* [WRITTEN TASK] Copy the lines of the listing below word for word, starting at the line that contains "Screen dimensions: 589x332" and ending at the line that contains "Looking at the screenshot, I should 18,124.", with both of those lines included.

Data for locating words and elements

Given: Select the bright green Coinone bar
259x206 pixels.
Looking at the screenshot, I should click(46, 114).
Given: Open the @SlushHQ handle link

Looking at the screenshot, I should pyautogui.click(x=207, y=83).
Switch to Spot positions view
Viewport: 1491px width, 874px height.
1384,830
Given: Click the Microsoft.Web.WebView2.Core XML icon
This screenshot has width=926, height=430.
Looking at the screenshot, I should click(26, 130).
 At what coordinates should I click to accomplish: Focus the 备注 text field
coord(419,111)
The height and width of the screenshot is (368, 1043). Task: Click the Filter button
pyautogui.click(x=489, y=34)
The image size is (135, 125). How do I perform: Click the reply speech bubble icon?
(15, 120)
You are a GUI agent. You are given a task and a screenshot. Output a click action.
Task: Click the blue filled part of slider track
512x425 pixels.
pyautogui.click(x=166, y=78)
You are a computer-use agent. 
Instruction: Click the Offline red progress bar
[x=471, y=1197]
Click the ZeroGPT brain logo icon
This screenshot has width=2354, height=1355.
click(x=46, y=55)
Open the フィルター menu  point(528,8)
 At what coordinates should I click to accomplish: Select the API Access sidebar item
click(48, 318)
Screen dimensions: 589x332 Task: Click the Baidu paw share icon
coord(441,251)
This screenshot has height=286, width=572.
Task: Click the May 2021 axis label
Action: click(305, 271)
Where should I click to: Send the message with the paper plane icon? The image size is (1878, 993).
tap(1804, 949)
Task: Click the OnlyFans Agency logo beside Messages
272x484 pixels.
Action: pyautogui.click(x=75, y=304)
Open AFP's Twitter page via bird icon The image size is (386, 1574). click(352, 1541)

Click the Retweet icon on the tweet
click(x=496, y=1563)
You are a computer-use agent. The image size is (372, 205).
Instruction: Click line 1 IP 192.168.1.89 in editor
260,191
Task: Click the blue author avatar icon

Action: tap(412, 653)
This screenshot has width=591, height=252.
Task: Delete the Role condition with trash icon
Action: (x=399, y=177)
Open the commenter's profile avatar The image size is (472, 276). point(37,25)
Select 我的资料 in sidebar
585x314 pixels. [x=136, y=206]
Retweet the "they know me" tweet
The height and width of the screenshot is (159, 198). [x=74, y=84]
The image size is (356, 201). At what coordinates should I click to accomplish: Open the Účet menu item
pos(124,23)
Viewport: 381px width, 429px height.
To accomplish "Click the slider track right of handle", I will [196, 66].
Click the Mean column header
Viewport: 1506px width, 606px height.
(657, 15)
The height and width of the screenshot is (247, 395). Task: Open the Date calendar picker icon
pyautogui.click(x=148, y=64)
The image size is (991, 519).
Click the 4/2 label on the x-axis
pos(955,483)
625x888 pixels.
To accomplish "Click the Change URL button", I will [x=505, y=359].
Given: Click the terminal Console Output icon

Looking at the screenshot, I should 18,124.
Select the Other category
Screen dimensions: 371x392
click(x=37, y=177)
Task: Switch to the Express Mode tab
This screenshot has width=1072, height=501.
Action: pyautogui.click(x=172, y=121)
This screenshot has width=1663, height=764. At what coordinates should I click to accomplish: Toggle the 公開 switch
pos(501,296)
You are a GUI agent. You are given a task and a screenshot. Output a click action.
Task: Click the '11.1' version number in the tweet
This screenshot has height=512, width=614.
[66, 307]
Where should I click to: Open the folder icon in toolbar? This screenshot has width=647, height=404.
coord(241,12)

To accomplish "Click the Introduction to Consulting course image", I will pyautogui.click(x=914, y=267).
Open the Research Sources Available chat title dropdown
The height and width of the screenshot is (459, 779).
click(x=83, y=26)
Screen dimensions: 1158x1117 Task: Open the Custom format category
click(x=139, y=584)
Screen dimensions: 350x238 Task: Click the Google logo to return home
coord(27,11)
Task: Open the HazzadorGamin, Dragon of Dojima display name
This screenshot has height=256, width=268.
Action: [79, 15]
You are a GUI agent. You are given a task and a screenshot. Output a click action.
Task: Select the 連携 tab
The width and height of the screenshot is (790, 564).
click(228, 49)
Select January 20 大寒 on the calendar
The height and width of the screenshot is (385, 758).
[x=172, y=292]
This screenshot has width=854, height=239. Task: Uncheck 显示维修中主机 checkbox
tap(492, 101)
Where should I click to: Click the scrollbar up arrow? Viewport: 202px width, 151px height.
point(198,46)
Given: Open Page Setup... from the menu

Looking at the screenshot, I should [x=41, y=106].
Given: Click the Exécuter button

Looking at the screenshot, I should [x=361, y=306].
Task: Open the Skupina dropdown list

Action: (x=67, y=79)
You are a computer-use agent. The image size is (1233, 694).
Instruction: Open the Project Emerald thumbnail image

* [ANSWER FOR THE TASK]
Screen dimensions: 589x332 Task: Click the Baidu paw share icon
coord(441,251)
This screenshot has height=286, width=572.
Task: Click the May 2021 axis label
Action: click(305, 271)
Where should I click to: Send the message with the paper plane icon? The image size is (1878, 993).
tap(1804, 949)
Task: Click the OnlyFans Agency logo beside Messages
272x484 pixels.
Action: pyautogui.click(x=75, y=304)
Open AFP's Twitter page via bird icon The image size is (386, 1574). click(352, 1541)

Click the Retweet icon on the tweet
click(x=496, y=1563)
You are a computer-use agent. The image size is (372, 205).
Instruction: Click line 1 IP 192.168.1.89 in editor
260,191
Task: Click the blue author avatar icon

Action: tap(412, 653)
This screenshot has width=591, height=252.
Task: Delete the Role condition with trash icon
Action: (x=399, y=177)
Open the commenter's profile avatar The image size is (472, 276). point(37,25)
Select 我的资料 in sidebar
585x314 pixels. [x=136, y=206]
Retweet the "they know me" tweet
The height and width of the screenshot is (159, 198). [x=74, y=84]
The image size is (356, 201). At what coordinates should I click to accomplish: Open the Účet menu item
pos(124,23)
Viewport: 381px width, 429px height.
To accomplish "Click the slider track right of handle", I will [196, 66].
Click the Mean column header
Viewport: 1506px width, 606px height.
(657, 15)
The height and width of the screenshot is (247, 395). Task: Open the Date calendar picker icon
pyautogui.click(x=148, y=64)
The image size is (991, 519).
Click the 4/2 label on the x-axis
pos(955,483)
625x888 pixels.
To accomplish "Click the Change URL button", I will [x=505, y=359].
Given: Click the terminal Console Output icon

Looking at the screenshot, I should 18,124.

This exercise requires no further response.